● Problem requirements: Produce all the records again exactly as they stand.

:: Given records ::

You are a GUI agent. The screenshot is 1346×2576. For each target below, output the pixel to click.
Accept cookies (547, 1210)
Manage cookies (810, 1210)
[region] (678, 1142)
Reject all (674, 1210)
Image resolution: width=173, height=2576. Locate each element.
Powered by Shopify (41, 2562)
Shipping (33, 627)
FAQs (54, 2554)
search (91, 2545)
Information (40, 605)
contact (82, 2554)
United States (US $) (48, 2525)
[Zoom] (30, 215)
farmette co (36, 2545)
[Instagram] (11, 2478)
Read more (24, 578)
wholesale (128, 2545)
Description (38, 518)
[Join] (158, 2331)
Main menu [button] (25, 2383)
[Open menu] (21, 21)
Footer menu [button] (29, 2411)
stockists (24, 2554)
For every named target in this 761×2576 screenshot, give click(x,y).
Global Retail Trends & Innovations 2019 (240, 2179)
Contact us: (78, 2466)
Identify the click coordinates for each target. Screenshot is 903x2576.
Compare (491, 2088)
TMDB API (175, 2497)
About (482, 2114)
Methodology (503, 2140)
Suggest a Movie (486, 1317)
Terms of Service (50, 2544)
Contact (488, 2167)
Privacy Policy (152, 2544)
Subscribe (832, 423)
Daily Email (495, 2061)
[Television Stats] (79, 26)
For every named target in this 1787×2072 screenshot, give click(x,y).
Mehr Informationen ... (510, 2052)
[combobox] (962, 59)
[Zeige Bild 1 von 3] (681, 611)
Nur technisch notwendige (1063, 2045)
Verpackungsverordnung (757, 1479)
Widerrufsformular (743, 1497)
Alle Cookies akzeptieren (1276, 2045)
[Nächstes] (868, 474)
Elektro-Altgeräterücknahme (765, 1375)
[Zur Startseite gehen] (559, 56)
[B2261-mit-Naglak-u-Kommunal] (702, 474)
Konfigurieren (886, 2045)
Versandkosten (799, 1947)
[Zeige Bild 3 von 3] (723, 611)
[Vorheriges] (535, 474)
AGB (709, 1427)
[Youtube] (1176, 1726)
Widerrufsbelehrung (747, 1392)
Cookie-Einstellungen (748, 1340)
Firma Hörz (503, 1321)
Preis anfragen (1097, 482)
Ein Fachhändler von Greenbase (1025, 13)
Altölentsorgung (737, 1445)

:::

● Written solution:
You are a GUI agent. The screenshot is 1346×2576. For each target below, output the pixel to click.
Accept cookies (547, 1210)
Manage cookies (810, 1210)
[region] (678, 1142)
Reject all (674, 1210)
Image resolution: width=173, height=2576. Locate each element.
Powered by Shopify (41, 2562)
Shipping (33, 627)
FAQs (54, 2554)
search (91, 2545)
Information (40, 605)
contact (82, 2554)
United States (US $) (48, 2525)
[Zoom] (30, 215)
farmette co (36, 2545)
[Instagram] (11, 2478)
Read more (24, 578)
wholesale (128, 2545)
Description (38, 518)
[Join] (158, 2331)
Main menu [button] (25, 2383)
[Open menu] (21, 21)
Footer menu [button] (29, 2411)
stockists (24, 2554)
For every named target in this 761×2576 screenshot, give click(x,y).
Global Retail Trends & Innovations 2019 (240, 2179)
Contact us: (78, 2466)
Identify the click coordinates for each target. Screenshot is 903x2576.
Compare (491, 2088)
TMDB API (175, 2497)
About (482, 2114)
Methodology (503, 2140)
Suggest a Movie (486, 1317)
Terms of Service (50, 2544)
Contact (488, 2167)
Privacy Policy (152, 2544)
Subscribe (832, 423)
Daily Email (495, 2061)
[Television Stats] (79, 26)
For every named target in this 1787×2072 screenshot, give click(x,y).
Mehr Informationen ... (510, 2052)
[combobox] (962, 59)
[Zeige Bild 1 von 3] (681, 611)
Nur technisch notwendige (1063, 2045)
Verpackungsverordnung (757, 1479)
Widerrufsformular (743, 1497)
Alle Cookies akzeptieren (1276, 2045)
[Nächstes] (868, 474)
Elektro-Altgeräterücknahme (765, 1375)
[Zur Startseite gehen] (559, 56)
[B2261-mit-Naglak-u-Kommunal] (702, 474)
Konfigurieren (886, 2045)
Versandkosten (799, 1947)
[Zeige Bild 3 von 3] (723, 611)
[Vorheriges] (535, 474)
AGB (709, 1427)
[Youtube] (1176, 1726)
Widerrufsbelehrung (747, 1392)
Cookie-Einstellungen (748, 1340)
Firma Hörz (503, 1321)
Preis anfragen (1097, 482)
Ein Fachhändler von Greenbase (1025, 13)
Altölentsorgung (737, 1445)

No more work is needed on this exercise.